Il va sans dire qu'une enquête publique s'impose dans le dossier des prisonniers afghans. En dépit des dénégations conservatrices, les allégations du diplomate Richard Colvin sont suffisamment solides pour aller au fond des choses. On ne peut se satisfaire de la défense d'un gouvernement qui jette l'opprobre sur ceux qui veulent lui ouvrir les yeux.
Ce n'est pas la première fois que l'attitude de représentants canadiens à l'étranger soulève de sérieux doutes. Sur le plan militaire, il y a eu, dans les années 1990, la répugnante mise à mort d'un adolescent somalien aux mains de soldats canadiens. Sur le plan diplomatique, on peut citer le sort de bien des Canadiens abandonnés à eux-mêmes, parmi lesquels Maher Arar, expédié et torturé en Syrie, et William Sampson, injustement emprisonné en Arabie saoudite.
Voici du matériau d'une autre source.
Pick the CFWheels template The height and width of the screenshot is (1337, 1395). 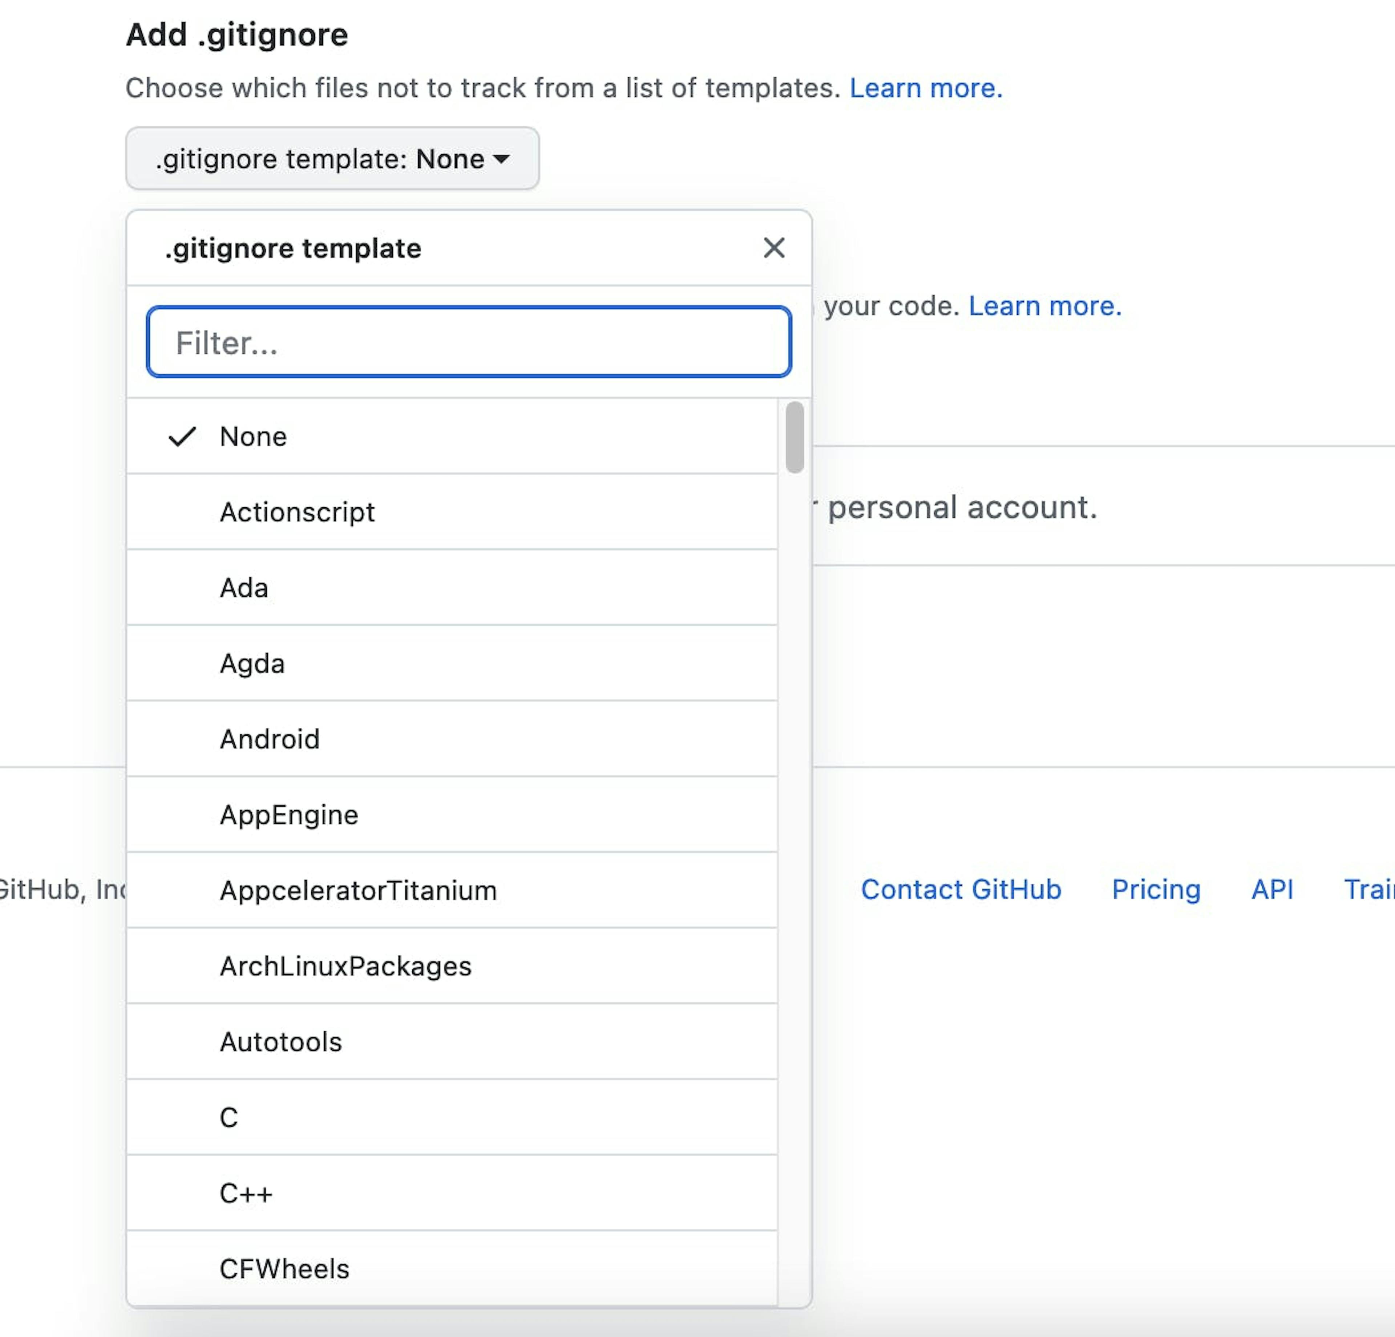(x=285, y=1269)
Lors de la divulgation du rapport de la commission d'enquête sur l'affaire Arar, nous avions souligné la dangereuse naïveté de la diplomatie canadienne. Là où des pays aguerris, comme la Grande-Bretagne, n'avaient pas besoin de «voir» la torture en face pour en reconnaître la vraisemblance dans des pays comme la Syrie, le Canada, lui, se contentait des dénégations officielles et de l'absence de marques visibles de torture pour conclure que le prisonnier allait très bien, merci.
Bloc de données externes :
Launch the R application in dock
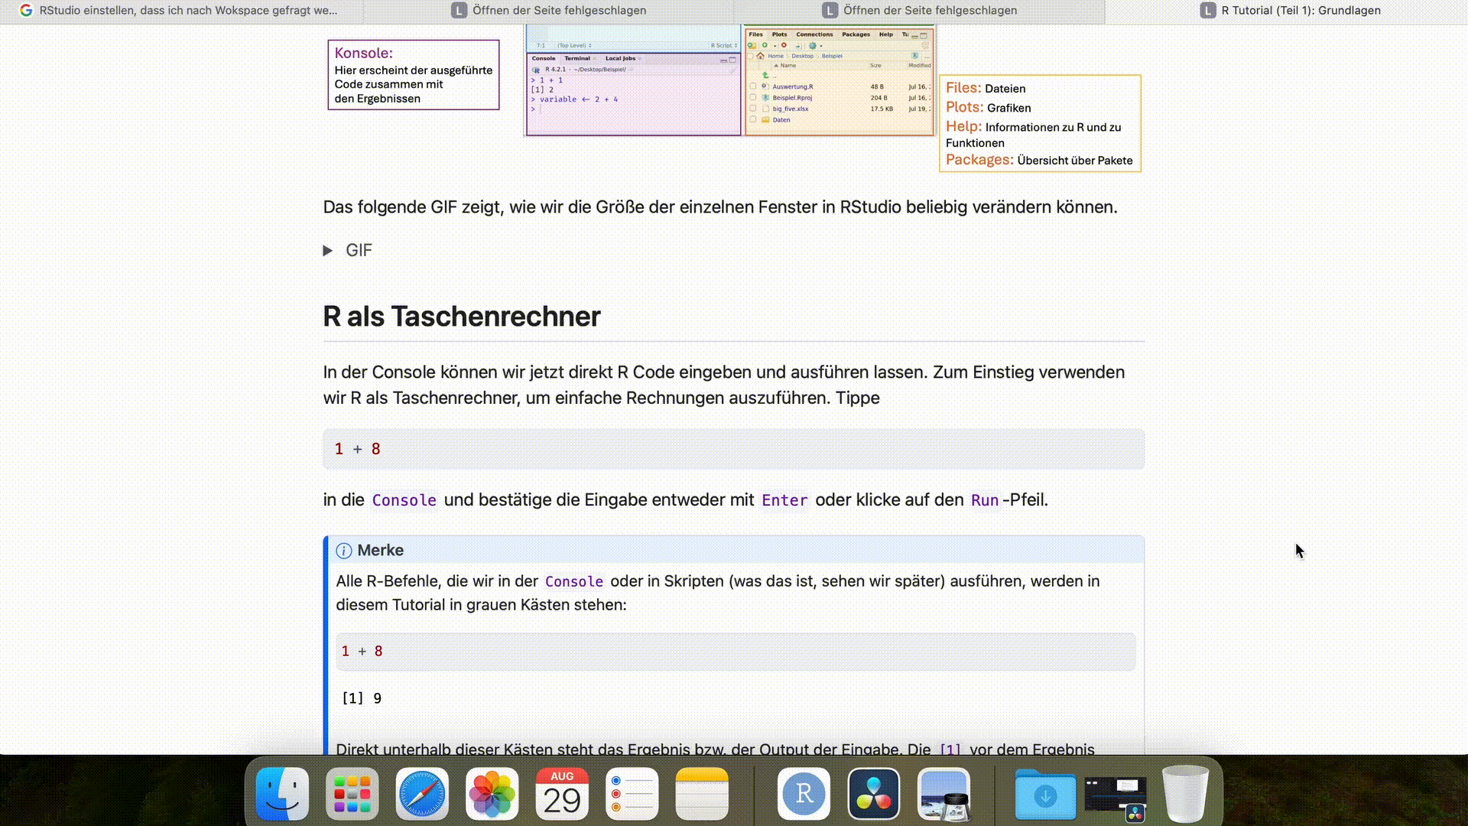This screenshot has height=826, width=1468. (x=804, y=794)
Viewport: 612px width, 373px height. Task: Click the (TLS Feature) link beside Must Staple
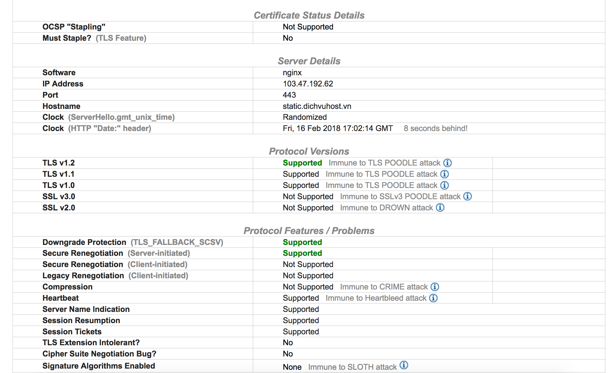pyautogui.click(x=122, y=38)
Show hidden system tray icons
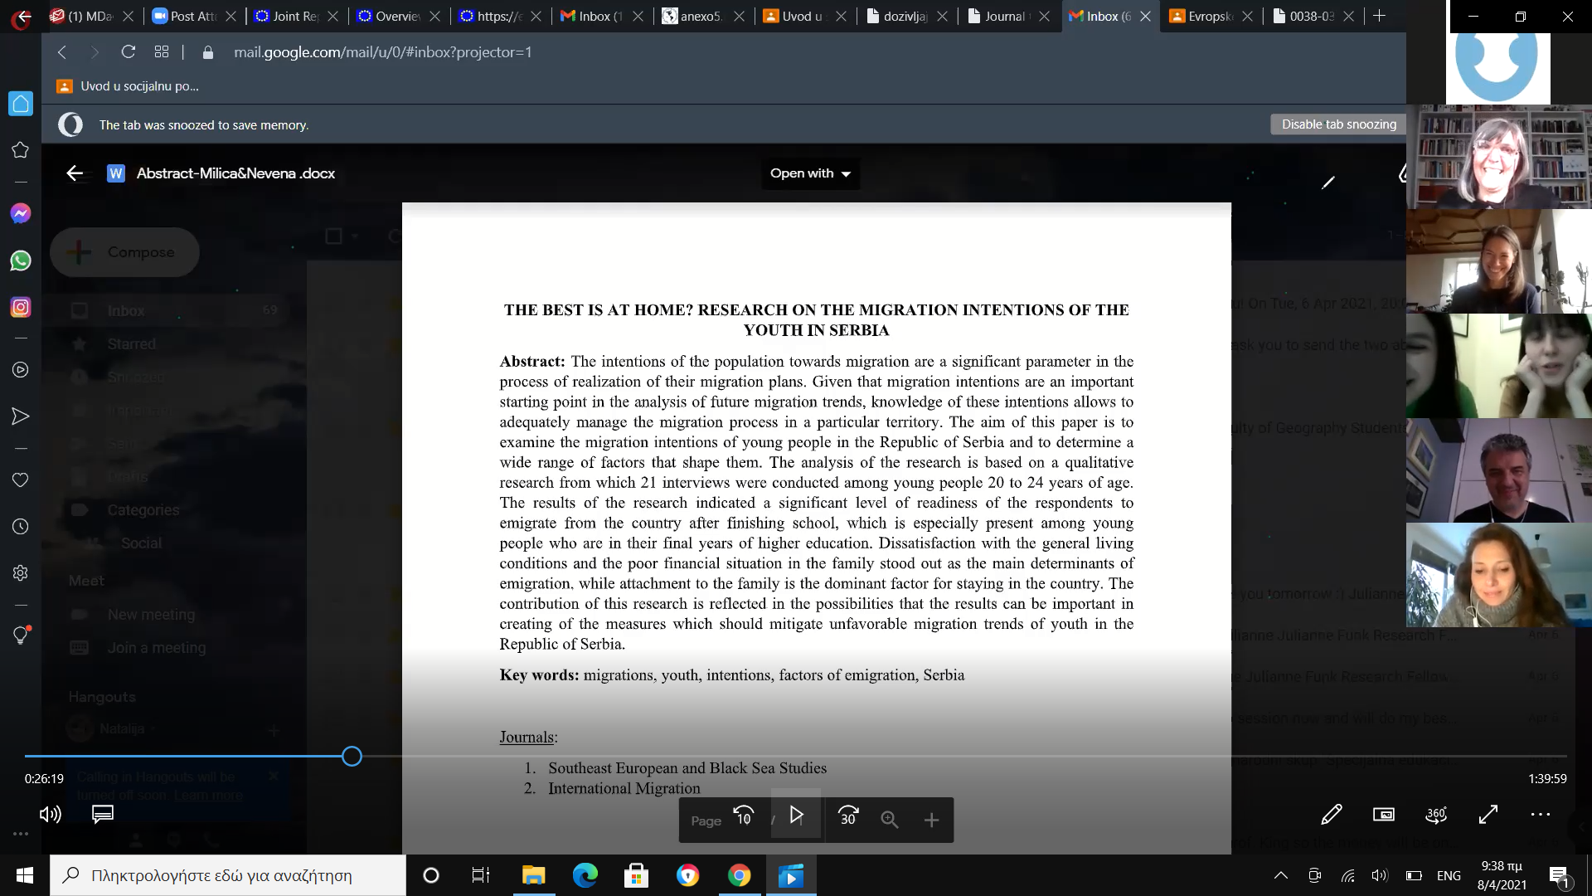This screenshot has width=1592, height=896. (1281, 875)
Mais le gouvernement Harper, nouvellement élu, disait alors avoir corrigé le tir en créant notamment un programme de formation pour que les agents diplomatiques sachent reconnaître les signes de torture. On ne se ferait plus avoir!
Richard Colvin, envoyé en Afghanistan en 2006 où il deviendra le numéro 2 de l'ambassade, n'a pas eu droit à une telle mise au point, mais l'homme avait du c¶ur, du jugement et du courage. Il a su interpréter le vraisemblable, basé sur la réputation des prisons afghanes, ses visites de celles-ci, ses rencontres de prisonniers — et la vue de leurs marques de torture! — et de multiples témoignages, toutes choses qui avaient fait comprendre à d'autres pays occidentaux présents en Afghanistan qu'il fallait y suivre leurs prisonniers à la trace.
Non seulement M. Colvin a ouvert les yeux et les oreilles, il a aussi tenté d'alerter une foule de personnes de ce qu'il découvrait. On lui a signifié de se taire, ce qui était déjà une étape de plus dans l'aveugle approche diplomatique propre au Canada. Un ordre qui persiste encore aujourd'hui puisque le gouvernement Harper a tout fait, même l'intimider, pour l'empêcher de témoigner publiquement.
Mercredi, il a enfin pu se faire entendre. Incapables de démentir ses allégations, ni de se contenter de faire valoir que le protocole de transfert des prisonniers a été modifié en 2007 (en soi une reconnaissance de la fiabilité des observations de M. Colvin), les conservateurs ont opté pour l'odieux: démolir la crédibilité du diplomate. Peter MacKay, ministre de la Défense, s'est bien ridiculisé en dénonçant le témoignage «inacceptable» de Richard Colvin. Il est au contraire troublant et exige des réponses.
Une enquête publique, plus large que celle que la Commission d'examen des plaintes concernant la police militaire souhaite mener (et que le gouvernement Harper a bloquée), permettrait de mettre au jour les comportements politiques et diplomatiques qui entourent ce qui relevait au départ de douteuses décisions militaires. L'arrogance conservatrice la rend encore plus nécessaire.